Start of Material to process
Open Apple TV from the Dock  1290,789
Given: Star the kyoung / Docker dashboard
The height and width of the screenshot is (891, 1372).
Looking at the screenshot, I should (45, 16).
End of Material to process
Start of Material to process
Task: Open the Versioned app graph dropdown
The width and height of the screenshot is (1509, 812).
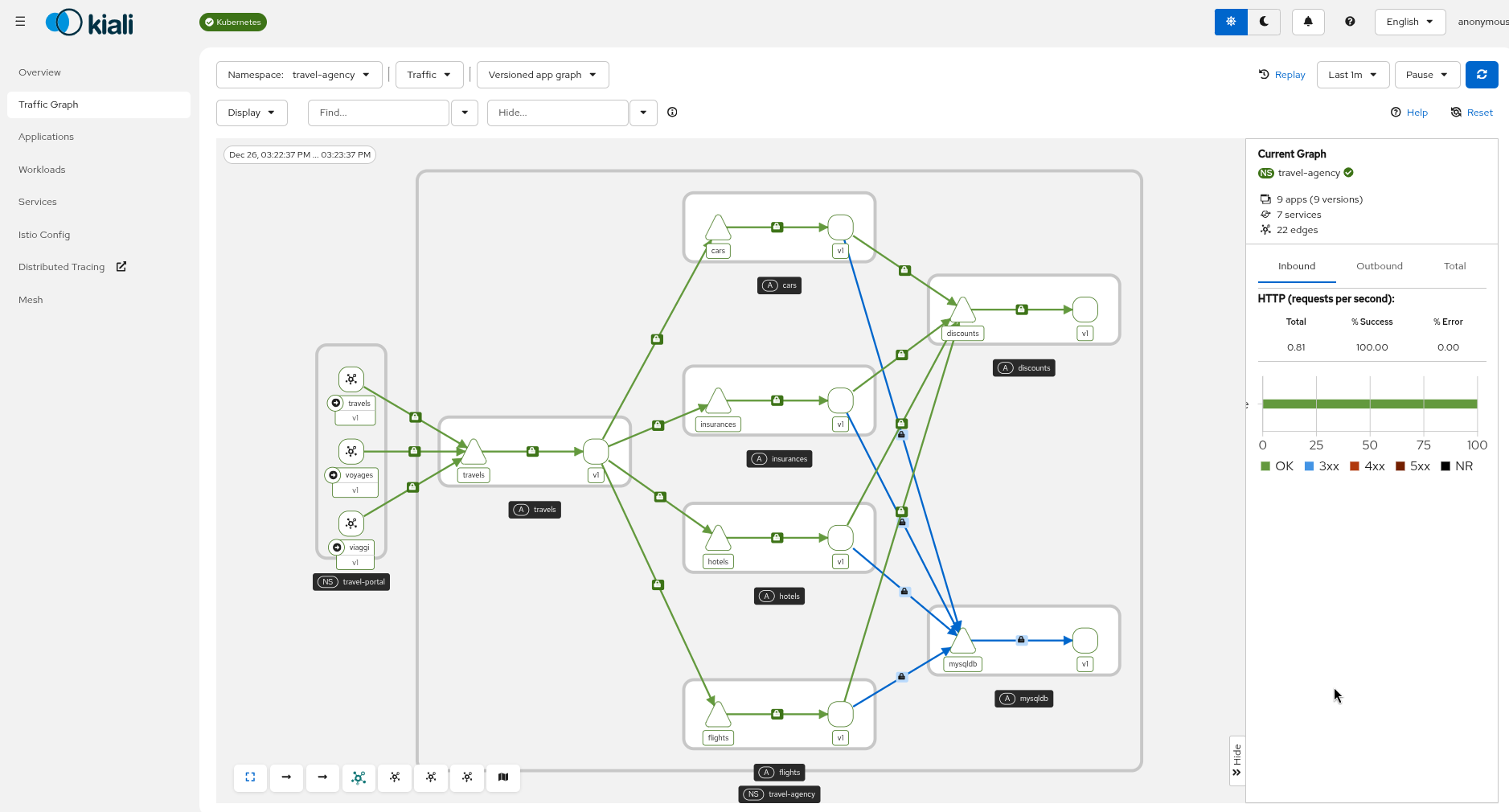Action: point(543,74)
End of Material to process
Copy out each line of the entries where the word "Open" is found.

▶ [Task response]
Open Apple TV from the Dock  1290,789
Task: Open the Versioned app graph dropdown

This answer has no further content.